GQ: The first time you went viral...

EE: It was on BBC Radio 1’s The Live Lounge with Rudimental. There’s a video on Youtube of me doing it wearing a Dunlop jumper and I remember I got so much flack for this bloody jumper, which I’d been wearing because the guys only asked me to come to Radio 1 with them at the last minute. They played it down so much that

I just rocked up in my jeans and Dunlop jumper – then the Live Lounge was filmed! Everyone was like, ‘Aw, bless her in her little Dunlop jumper’ and to this day it’s actually quite an iconic thing. That was the first time anyone had seen me perform live on screen and people still send me that video saying, ‘This was the best holiday song.’

GQ: The first time you made money from being a musician...

EE: Probably when I signed my publishing deal with Warner Chappell when I was 16; that was the first time I’d ever made anything at all out of it.

GQ: The first time that you blew a paycheque frivolousl­y...

EE: I remember buying my first Gucci handbag. I was in Canada with my mum, it was on Boxing

Day and I just felt like it. At that point, I still hadn’t bought anything designer and I’d always had my eye on this bamboo Gucci bag and I just saw it in the shop. I’ve still got it.

GQ: The first time you were starstruck...

EE: My mum worked for Alexander Mcqueen for a brief time. She works in fashion, she did sportswear design and then she worked as one of Mcqueen’s PAS. I remember meeting him and I’d only ever heard things about him at home because obviously mum would talk about it. He was so tall and I was so small and I just didn’t know what to say. It was really cool, though.

GQ: The first time you read a piece of fake news about yourself...

EE: I read that I was worth two hundred million.

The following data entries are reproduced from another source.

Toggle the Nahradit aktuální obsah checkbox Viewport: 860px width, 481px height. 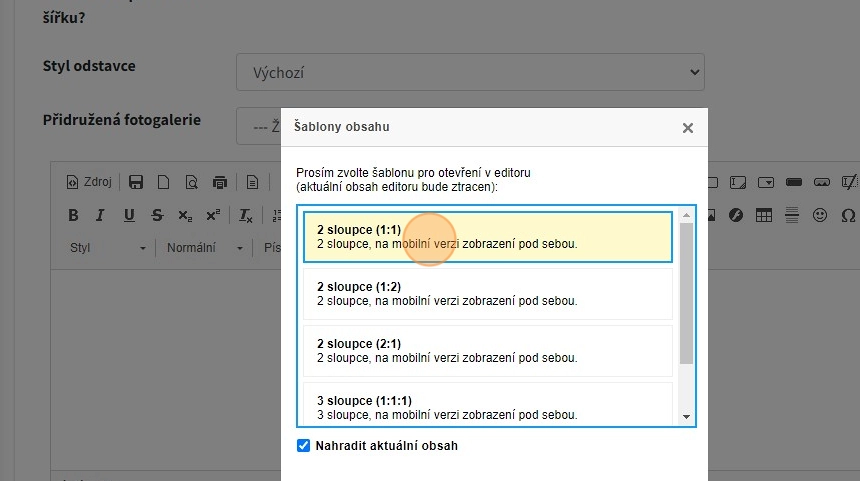[x=304, y=446]
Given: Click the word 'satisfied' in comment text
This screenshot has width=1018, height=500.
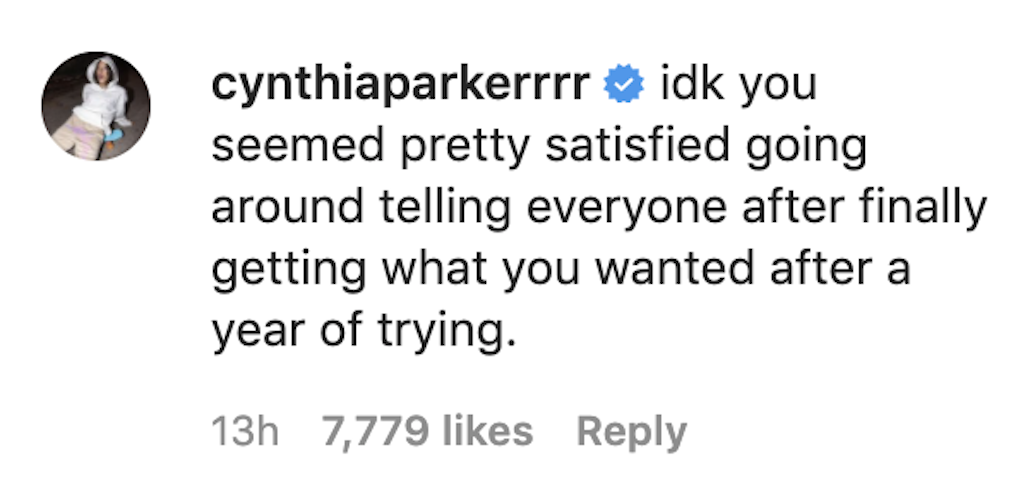Looking at the screenshot, I should 638,147.

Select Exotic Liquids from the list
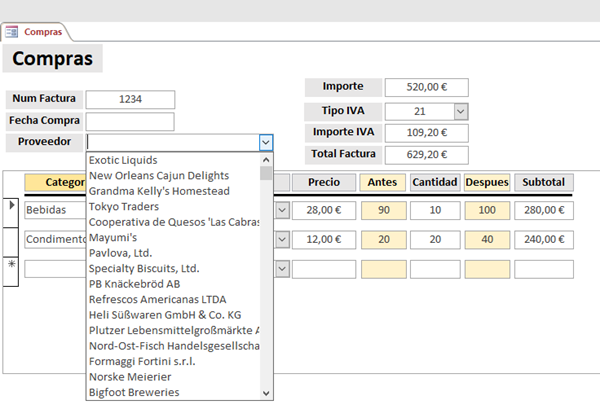(x=122, y=160)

My friend sent it to me going, ‘Oh my god! You didn’t tell me you’re doing this well’ and I was like, ‘Oh, babe, how I really wish I really was.’

GQ: The first time you got properly drunk...

EE: It must have been when I was about 14, when I went to my friend’s sweet eighteenth. It was also my mum’s fiftieth birthday that day, and I got blackout drunk. I’ve never, ever lived it down. I was drinking margaritas, and I remember the barman saying to me, be careful with these, they’re lethal. The rest is history.

GQ: The first time you realised that you were actually any good…

EE: When I didn’t get a lead part in the choir at school. I remember thinking, ‘Really? You chose them?’ Not even in a negative way, but I think that made me understand that my voice was different. I was really confident, I could hold a note and I was passionate, I would’ve loved to have done a solo, but I just never got picked for it. It was because I had a husk in my voice that a lot of my singing teachers were trying to iron out, as though it was a defect, but I think when I realised that I was actually good was just when I realised I didn’t sound like the other people in the choir.

GQ: First thing you’d ask Kanye…

EE: How much does Kanye love Kanye? I have so many questions, but they’re probably not printable. They’re all very left.